■ Exercise requirements:
In the piece on exempt accommodation below, reproduce everything from "Exempt accommodation –" down to "and physical harm.", word for word.

■ Text segment:
Exempt accommodation – the price of marketisation of social welfare

Liz Zacharias, Director at Campbell Tickell, shares her thoughts on The Levelling Up, Housing & Communities Select Committee’s new report on exempt accommodation. 

The Levelling Up, Housing & Communities Select Committee’s new report on exempt accommodation makes depressing reading – and illustrates what happens when the provision of welfare services is left to the market as the prevalent response to addressing social issues.

While the committee does its best to make sensible recommendations, the most appalling aspect of the report are the quotes from senior interviewees who seem to think that the issue is all down to councils to deal with, while government has no part in protecting vulnerable people from exploitation and physical harm.

■ Data excerpt:
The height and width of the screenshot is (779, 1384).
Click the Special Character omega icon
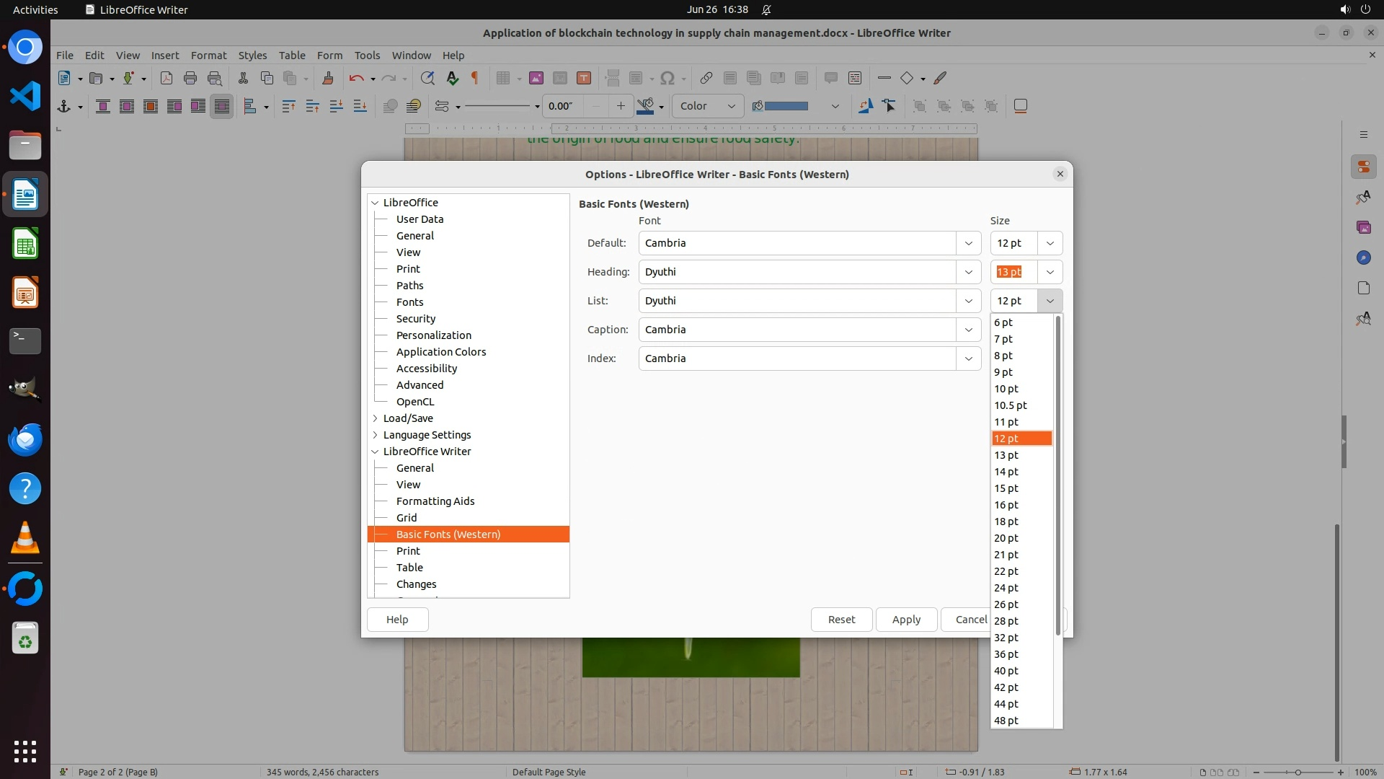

■ Result for this exercise:
Exempt accommodation – the price of marketisation of social welfare

Liz Zacharias, Director at Campbell Tickell, shares her thoughts on The Levelling Up, Housing & Communities Select Committee’s new report on exempt accommodation. 

The Levelling Up, Housing & Communities Select Committee’s new report on exempt accommodation makes depressing reading – and illustrates what happens when the provision of welfare services is left to the market as the prevalent response to addressing social issues.

While the committee does its best to make sensible recommendations, the most appalling aspect of the report are the quotes from senior interviewees who seem to think that the issue is all down to councils to deal with, while government has no part in protecting vulnerable people from exploitation and physical harm.